Blood-brain barrier (BBB) breakdown is a hallmark of many diseases of the central nervous system (CNS). Loss of BBB integrity in CNS diseases such as viral encephalitis results in the loss of nutrient/oxygen delivery, rapid infiltration of immune cells, and brain swelling that can exacerbate neuronal injury. Despite this, the cellular and molecular mechanisms that underlie BBB breakdown in viral encephalitis are incompletely understood. We undertook a comprehensive analysis of the cellular and molecular signaling events that induce BBB breakdown in an experimental model of virus-induced encephalitis in which neonatal mice are infected with reovirus (serotype 3 strain Abney). We show that BBB leakage during reovirus infection correlates with morphological changes in the vasculature, reductions in pericytes (BBB supporting cells), and disorganization of vascular junctions. Pathway analysis on RNA sequencing from brain endothelial cells identified the activation of interferon (IFN) signaling within the brain vasculature following reovirus infection. Our in vitro and in vivo studies show that type II IFN mediated by IFN-γ, a well known antiviral signal, is a major contributor to BBB leakage during reovirus infection.

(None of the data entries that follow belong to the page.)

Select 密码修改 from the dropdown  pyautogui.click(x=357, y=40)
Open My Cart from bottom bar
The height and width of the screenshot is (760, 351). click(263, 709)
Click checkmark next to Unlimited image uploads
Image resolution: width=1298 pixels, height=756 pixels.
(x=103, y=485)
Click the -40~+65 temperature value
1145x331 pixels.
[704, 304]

We show that IFN-γ reduces barrier properties in cultured brain endothelial cells through Rho kinase (ROCK)-mediated cytoskeletal contractions, resulting in junctional disorganization and cell-cell separations. In vivo neutralization of IFN-γ during reovirus infection significantly improved BBB integrity, pericyte coverage, attenuated vascular ROCK activity, and junctional disorganization. Our work supports a model in which IFN-γ acts directly on the brain endothelium to induce BBB breakdown through a mechanism involving ROCK-induced junctional disorganization.